Gastrointestinal (GI) cancers represent a major public health problem worldwide. Due to the late detection and high heterogeneity of GI cancers, traditional treatments, including surgery, radiotherapy, chemotherapy, and targeted therapy, have shown limited effects, and the overall prognosis of these patients remains poor. Recently, immunotherapy, involving programmed cell death-1 (PD-1) and its ligand (PD-L1), has shown promising efficacy in several solid cancers and seems to have become a potential treatment option for GI cancers This review focuses on data on the development of immunotherapy-based clinical trials in esophageal cancer, gastric cancer, and colorectal cancer. The predictive biomarkers and combination strategies in clinical trials and translational medicine are also discussed. Finally, prospects for immunotherapy in the treatment of GI cancers are described. Although only a small proportion of patients with GI cancers respond to PD-1/PD-L1 blockade, we strongly believe that precision immunotherapy might improve the overall survival of many more GI cancer patients in the future.

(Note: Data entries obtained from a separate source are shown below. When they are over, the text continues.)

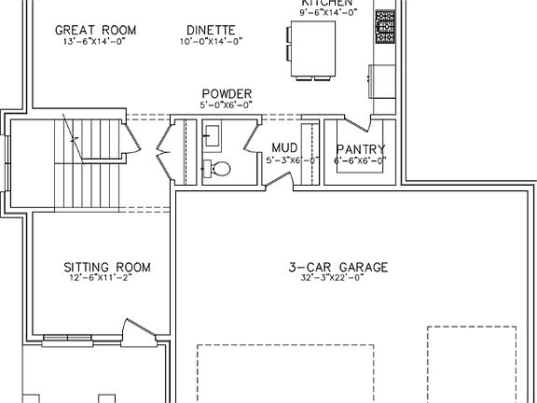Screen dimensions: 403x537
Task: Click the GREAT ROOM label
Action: click(x=95, y=30)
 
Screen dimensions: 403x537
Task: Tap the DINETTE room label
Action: click(x=212, y=30)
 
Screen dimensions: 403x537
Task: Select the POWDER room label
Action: click(x=226, y=94)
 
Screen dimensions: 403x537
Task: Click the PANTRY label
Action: click(x=360, y=148)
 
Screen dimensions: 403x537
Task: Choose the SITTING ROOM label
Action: click(x=107, y=267)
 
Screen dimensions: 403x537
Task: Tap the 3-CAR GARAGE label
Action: click(x=337, y=267)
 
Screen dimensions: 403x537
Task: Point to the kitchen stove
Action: click(x=384, y=27)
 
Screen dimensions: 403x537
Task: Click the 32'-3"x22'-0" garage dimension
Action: click(x=337, y=278)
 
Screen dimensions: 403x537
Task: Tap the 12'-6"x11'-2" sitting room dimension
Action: click(x=107, y=278)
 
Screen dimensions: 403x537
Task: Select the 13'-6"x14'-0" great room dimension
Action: click(x=95, y=41)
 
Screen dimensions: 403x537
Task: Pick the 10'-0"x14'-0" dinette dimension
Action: click(x=212, y=41)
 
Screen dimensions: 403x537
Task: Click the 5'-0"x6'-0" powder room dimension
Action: click(x=226, y=105)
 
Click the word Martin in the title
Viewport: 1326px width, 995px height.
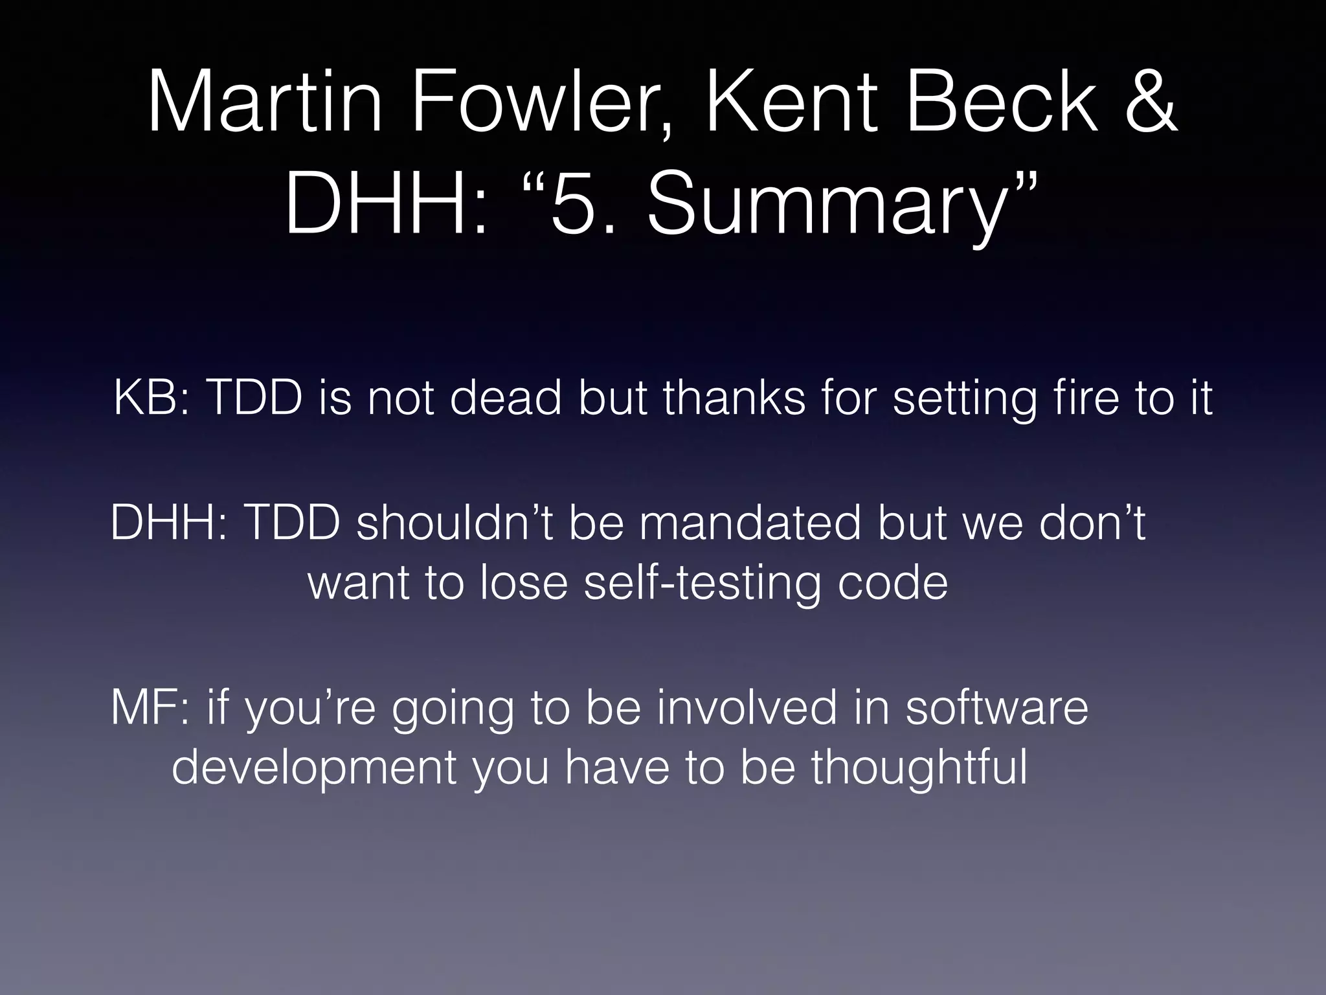point(265,104)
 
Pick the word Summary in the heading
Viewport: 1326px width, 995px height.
point(822,205)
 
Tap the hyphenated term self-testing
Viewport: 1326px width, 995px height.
point(702,583)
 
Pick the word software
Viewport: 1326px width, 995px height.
point(997,707)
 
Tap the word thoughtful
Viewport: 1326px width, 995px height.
point(919,768)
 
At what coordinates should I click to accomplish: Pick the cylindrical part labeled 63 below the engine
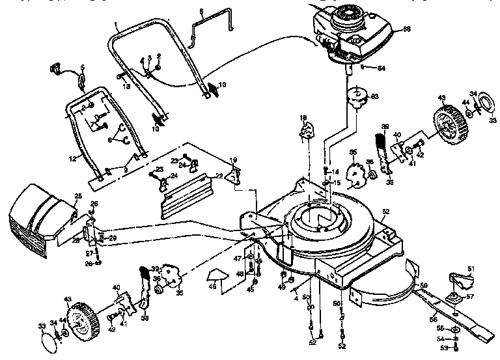[355, 98]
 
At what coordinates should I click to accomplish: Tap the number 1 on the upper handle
[116, 25]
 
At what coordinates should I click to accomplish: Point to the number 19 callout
[233, 159]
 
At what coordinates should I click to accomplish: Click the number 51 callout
[472, 269]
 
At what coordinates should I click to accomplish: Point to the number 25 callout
[78, 196]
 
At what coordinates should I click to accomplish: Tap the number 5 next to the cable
[83, 68]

Keywords: biomarkers; gastrointestinal cancer; immune checkpoint blockade; precision immunotherapy.

Graphical abstract

Figure 1

Predictive Biomarkers for Immune Checkpoint Inhibitors in GI Cancer. The current immunotherapeutic biomarkers in GI cancer were developed on the basis of the mechanism of antitumor immunity. Consideration of each step of the cancer immune cycle must be incorporated in the ongoing efforts of biomarker optimization in GI cancer.

Figure 2

Future Perspective of Immunotherapy. For precision immunotherapy, shown above, the following aspects could be focused upon, based on the tumor environment. (1) Identification of potential precise biomarkers. With the current understanding of cancer immunology, biomarkers could be identified in multi-omics, and combinational strategies taken into account to guide precision immuno-oncology. (2) Exploration of the precise combination strategies. Based on the complexity of TME, the different combination strategies of chemotherapy, radiotherapy, targeted therapy, immunotherapy, and so forth that co-target the function of tumor-specific factors could be considered. (3) Identification of the timing of immunotherapy. Neoadjuvant therapy showed promising prevention of tumor relapse, even better than adjuvant therapy in some preclinical mouse models and clinical trials, providing a new option for patients. Therefore, it is necessary to confirm the appropriate timing of immunotherapy to obtain better efficacy. (4) Identification of the strategy to reverse acquired resistance. Acquired resistance to ICIs always discounts the efficiency of immunotherapy and remains a big challenge, so it is imperative to understand the mechanism of acquired resistance. The strategies that analyze the antigen presentation machinery, target mutation in IFN-γ signaling, block additional inhibitory checkpoints, increase neoantigen expression, decrease immunosuppressive cells or factors, increase T cell infiltration, and so forth could be explored to reverse acquired resistance.